**Information:**
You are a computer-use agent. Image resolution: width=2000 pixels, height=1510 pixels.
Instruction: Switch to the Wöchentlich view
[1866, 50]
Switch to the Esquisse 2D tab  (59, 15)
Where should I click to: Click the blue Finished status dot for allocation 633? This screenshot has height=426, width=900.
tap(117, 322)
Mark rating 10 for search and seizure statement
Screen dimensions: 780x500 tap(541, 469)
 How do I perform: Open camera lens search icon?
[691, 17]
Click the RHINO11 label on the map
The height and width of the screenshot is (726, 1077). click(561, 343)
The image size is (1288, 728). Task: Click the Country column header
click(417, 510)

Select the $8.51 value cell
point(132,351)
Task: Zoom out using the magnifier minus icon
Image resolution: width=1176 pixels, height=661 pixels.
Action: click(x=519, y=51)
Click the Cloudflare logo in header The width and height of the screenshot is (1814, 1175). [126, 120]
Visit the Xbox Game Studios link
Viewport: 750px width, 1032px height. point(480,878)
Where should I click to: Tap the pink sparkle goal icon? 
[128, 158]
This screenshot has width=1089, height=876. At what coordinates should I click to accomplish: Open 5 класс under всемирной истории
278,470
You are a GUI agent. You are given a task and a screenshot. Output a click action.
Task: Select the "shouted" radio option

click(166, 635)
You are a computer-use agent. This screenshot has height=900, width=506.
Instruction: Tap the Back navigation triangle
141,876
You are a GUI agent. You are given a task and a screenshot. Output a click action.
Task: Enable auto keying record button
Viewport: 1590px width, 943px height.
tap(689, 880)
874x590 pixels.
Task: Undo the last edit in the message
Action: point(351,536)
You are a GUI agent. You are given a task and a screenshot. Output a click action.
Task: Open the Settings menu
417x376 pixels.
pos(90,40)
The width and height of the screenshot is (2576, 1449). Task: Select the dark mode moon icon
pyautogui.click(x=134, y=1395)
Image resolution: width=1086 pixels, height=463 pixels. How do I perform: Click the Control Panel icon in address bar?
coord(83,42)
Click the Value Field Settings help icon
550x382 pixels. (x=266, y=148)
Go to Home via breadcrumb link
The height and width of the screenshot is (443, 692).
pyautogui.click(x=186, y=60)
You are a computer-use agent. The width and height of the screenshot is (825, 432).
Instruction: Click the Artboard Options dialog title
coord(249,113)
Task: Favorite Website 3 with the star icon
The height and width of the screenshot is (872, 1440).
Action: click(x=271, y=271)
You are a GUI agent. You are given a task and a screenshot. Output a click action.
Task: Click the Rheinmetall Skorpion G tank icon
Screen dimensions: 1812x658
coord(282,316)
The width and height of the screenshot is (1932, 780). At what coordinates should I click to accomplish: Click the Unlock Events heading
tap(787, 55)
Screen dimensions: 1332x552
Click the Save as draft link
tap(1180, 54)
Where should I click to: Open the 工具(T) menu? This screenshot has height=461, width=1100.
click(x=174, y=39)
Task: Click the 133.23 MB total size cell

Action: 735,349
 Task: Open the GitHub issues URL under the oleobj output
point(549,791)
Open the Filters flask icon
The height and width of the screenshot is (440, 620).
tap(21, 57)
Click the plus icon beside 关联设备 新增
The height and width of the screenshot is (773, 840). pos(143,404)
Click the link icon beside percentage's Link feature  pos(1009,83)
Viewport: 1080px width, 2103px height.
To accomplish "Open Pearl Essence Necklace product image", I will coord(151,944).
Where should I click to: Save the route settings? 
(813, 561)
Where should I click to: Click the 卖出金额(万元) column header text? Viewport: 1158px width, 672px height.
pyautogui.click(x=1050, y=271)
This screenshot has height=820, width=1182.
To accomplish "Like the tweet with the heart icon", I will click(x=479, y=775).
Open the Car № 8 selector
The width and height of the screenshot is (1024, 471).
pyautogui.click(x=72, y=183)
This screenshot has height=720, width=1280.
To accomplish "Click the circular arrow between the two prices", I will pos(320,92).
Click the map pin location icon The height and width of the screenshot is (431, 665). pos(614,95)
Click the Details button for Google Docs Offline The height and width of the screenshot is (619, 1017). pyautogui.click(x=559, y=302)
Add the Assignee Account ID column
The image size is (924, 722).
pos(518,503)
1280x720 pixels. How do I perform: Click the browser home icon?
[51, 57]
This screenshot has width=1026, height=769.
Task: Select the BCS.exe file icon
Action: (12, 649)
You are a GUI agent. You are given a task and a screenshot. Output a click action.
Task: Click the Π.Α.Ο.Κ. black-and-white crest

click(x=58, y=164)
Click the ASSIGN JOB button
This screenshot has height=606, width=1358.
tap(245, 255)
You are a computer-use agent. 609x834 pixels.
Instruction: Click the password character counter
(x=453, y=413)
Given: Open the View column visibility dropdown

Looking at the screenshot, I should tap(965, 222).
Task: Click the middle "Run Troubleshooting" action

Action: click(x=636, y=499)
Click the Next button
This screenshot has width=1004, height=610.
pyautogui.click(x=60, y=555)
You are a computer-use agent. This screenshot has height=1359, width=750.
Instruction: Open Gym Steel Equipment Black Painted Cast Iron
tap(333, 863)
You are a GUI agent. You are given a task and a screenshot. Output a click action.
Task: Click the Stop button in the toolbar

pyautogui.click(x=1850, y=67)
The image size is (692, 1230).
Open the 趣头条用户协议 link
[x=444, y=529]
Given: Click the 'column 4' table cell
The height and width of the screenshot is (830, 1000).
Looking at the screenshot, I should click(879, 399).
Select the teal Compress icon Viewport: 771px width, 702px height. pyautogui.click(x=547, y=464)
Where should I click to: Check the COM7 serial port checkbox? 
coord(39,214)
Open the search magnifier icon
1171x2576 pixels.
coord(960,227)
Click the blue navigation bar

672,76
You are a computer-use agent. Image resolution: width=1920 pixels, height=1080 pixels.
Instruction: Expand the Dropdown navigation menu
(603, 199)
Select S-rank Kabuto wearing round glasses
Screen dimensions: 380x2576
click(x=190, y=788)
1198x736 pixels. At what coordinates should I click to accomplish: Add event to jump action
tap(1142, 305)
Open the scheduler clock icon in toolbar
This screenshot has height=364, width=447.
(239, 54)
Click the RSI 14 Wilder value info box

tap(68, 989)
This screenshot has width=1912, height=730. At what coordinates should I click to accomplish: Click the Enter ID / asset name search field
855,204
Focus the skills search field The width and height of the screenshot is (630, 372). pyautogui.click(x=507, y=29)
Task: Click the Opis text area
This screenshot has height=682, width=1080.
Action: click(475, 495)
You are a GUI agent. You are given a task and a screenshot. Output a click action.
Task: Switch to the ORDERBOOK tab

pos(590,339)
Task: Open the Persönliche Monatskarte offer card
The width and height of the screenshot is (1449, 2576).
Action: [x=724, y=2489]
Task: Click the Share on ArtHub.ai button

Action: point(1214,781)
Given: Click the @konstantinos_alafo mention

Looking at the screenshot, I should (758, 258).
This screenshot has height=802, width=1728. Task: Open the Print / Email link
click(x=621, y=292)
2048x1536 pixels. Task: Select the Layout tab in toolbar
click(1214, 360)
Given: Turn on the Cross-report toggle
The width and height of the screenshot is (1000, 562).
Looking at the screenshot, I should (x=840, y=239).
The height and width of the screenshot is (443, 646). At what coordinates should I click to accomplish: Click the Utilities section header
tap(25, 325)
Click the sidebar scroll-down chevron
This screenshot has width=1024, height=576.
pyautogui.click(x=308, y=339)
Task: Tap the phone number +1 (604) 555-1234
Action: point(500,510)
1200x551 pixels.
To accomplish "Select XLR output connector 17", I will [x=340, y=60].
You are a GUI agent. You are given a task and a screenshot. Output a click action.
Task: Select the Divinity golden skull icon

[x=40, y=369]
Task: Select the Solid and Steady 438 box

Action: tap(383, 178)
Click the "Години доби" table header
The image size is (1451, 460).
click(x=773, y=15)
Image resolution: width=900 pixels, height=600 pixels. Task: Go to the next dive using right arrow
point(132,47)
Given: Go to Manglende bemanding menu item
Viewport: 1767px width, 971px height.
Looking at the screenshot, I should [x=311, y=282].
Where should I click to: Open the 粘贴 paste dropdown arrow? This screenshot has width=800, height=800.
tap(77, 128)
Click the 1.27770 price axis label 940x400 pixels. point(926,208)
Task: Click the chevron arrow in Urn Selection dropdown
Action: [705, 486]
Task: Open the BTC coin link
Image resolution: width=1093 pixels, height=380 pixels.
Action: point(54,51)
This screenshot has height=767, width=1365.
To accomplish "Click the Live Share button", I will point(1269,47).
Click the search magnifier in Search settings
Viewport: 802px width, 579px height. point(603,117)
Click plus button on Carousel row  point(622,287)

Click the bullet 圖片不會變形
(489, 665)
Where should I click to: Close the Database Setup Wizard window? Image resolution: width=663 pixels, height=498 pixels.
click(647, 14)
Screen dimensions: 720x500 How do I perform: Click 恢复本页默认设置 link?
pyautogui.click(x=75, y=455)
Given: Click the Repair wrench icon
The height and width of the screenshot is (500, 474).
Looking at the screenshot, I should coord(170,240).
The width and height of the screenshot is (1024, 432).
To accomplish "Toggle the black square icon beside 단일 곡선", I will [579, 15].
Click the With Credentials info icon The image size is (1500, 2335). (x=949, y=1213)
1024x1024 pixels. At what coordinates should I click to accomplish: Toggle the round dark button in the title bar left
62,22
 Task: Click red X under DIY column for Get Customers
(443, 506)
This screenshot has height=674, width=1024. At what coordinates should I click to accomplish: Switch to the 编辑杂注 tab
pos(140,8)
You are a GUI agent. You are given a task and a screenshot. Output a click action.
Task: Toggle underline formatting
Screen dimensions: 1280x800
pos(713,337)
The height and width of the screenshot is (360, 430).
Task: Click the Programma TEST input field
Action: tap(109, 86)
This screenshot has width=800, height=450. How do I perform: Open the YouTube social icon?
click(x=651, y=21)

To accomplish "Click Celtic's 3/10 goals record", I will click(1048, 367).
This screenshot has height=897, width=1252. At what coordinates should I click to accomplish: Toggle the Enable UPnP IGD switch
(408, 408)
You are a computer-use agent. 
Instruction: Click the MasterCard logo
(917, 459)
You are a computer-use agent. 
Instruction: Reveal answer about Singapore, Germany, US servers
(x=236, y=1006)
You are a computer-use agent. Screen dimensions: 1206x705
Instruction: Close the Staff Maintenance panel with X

**Required action:**
Wherever the line holding "Task: Open the Persönliche" falls in the entries above, copy exactly from it through the line holding "Given: Turn on the Cross-report toggle", inclusive, and add nothing.

**Exercise solution:**
Task: Open the Persönliche Monatskarte offer card
The width and height of the screenshot is (1449, 2576).
Action: [x=724, y=2489]
Task: Click the Share on ArtHub.ai button

Action: point(1214,781)
Given: Click the @konstantinos_alafo mention

Looking at the screenshot, I should (758, 258).
This screenshot has height=802, width=1728. Task: Open the Print / Email link
click(x=621, y=292)
2048x1536 pixels. Task: Select the Layout tab in toolbar
click(1214, 360)
Given: Turn on the Cross-report toggle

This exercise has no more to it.